The fighting began on 22 March in Gombe in central Kinshasa, with both sides – Government soldiers (FARDC) and forces loyal to Mr. Bemba, who was defeated last year by current President Joseph Kabila in the run-off round of landmark presidential elections – using heavy weaponry, including heavy shelling and continuous gunfire.
The UN mission in the country, known as MONUC, estimates that hundreds died and many more were wounded in the violence which subsided on 24 March. MONUC said today that 140 of Mr. Bemba’s guards, including 15 who were wounded, have surrendered to the mission and are being cared for along with almost 170 members of their families.
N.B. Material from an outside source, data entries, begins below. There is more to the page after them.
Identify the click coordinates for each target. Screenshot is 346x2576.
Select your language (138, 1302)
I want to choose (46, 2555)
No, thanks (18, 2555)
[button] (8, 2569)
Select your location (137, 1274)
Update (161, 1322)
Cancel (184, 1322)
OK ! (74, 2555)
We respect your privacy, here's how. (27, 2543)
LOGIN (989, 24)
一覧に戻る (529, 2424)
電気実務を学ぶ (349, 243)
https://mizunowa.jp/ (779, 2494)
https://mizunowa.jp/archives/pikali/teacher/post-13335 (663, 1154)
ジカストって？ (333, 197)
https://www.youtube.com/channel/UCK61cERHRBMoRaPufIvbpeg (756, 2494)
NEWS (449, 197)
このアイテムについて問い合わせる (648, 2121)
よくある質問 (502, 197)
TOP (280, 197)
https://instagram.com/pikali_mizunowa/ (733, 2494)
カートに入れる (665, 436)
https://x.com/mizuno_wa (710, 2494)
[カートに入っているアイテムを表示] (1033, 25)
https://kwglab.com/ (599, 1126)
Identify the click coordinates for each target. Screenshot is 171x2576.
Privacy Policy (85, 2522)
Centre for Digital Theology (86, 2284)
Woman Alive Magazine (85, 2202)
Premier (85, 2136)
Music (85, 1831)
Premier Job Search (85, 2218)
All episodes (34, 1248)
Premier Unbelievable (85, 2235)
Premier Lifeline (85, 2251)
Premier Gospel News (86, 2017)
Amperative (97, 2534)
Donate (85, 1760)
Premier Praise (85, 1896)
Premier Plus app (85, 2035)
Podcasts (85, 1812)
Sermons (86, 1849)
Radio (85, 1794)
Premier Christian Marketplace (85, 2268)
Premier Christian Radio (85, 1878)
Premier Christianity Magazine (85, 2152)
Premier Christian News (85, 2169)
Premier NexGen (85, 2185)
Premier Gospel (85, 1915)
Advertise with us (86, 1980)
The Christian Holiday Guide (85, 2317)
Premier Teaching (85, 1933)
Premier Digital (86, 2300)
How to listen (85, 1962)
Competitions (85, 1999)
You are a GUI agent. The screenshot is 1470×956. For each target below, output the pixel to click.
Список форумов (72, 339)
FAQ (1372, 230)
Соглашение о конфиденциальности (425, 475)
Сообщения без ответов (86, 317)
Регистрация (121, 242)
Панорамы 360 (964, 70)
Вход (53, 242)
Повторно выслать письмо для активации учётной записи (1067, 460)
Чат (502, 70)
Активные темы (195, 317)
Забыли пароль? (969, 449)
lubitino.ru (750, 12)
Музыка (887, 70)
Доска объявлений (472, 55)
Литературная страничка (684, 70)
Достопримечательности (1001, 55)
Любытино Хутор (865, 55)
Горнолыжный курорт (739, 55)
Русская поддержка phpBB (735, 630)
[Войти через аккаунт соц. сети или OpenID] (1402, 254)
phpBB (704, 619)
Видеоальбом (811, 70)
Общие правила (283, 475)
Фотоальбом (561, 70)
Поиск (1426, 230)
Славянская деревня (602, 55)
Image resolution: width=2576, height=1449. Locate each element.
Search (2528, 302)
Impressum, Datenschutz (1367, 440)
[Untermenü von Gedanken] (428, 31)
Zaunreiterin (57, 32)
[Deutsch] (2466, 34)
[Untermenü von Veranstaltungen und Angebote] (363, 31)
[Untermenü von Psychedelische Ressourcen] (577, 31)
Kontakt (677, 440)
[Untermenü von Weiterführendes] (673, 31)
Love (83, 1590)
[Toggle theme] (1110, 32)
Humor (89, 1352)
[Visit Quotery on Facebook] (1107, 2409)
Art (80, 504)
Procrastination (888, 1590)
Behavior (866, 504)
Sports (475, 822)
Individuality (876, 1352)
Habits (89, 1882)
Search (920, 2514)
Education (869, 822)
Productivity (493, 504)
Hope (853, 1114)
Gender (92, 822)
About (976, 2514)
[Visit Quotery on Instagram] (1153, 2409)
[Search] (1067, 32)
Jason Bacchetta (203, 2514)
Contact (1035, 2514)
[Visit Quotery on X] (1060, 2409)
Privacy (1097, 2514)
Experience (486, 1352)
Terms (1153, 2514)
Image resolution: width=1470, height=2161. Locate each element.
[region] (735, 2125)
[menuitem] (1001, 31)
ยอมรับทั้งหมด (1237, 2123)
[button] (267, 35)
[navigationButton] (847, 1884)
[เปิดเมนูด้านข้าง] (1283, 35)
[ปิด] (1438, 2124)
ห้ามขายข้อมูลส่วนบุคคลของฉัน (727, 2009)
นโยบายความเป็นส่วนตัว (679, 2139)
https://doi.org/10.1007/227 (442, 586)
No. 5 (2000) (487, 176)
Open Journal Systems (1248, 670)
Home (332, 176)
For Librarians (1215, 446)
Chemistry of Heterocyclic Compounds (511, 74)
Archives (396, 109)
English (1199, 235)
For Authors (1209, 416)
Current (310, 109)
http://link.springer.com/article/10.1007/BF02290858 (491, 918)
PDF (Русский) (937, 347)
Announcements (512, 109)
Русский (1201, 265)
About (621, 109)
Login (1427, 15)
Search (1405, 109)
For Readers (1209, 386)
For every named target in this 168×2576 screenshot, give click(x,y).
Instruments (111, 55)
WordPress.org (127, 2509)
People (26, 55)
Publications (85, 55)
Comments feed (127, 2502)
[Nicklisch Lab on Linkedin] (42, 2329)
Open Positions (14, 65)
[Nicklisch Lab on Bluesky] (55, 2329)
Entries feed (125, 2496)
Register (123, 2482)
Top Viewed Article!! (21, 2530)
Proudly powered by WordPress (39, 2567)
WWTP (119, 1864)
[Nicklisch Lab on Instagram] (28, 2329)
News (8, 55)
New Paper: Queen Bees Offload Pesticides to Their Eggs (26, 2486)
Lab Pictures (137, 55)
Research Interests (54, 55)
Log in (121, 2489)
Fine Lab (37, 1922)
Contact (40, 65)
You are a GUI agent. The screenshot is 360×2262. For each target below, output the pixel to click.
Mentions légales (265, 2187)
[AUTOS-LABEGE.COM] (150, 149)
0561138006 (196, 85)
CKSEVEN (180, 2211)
The UN Office for the Coordination of Humanitarian Affairs (OCHA) voiced concern for several vulnerable groups in the aftermath of the fighting, including the families and dependents of those loyal to Mr. Bemba and street children who have been arrested. The agency also warned of the risk of sexual violence and other human rights abuses, as well as of alleged arbitrary executions and other reprisals against Mr. Bemba’s supporters.
The UN World Health Organization (WHO) has distributed 3 metric tons of essential drugs and surgical materials to meet emergency needs to assist the wounded. WHO also provided 400 rolls of plaster and 100 sheets.
The UN Children’s Fund (UNICEF) is currently evaluating the situation of street children and minors who are dependents of Mr. Bemba’s forces sheltered by MONUC.
At a press conference today, MONUC officials urged the Government to participate in a democratic dialogue with opposition parties and civil society organizations.
The mission called on the DRC’s Government to continue efforts to consolidate democracy after last year’s historic elections intended to bring lasting peace to the country which is rebuilding after a brutal six-year civil war.
The Government must “initiate a broad democratic dialogue with the opposition parties as well as civil society organizations to work towards reconciliation,” said MONUC spokesperson Kemal Saiki.
Despite the recent unrest in Kinshasa, MONUC reports that most of the rest of the country remains relatively calm.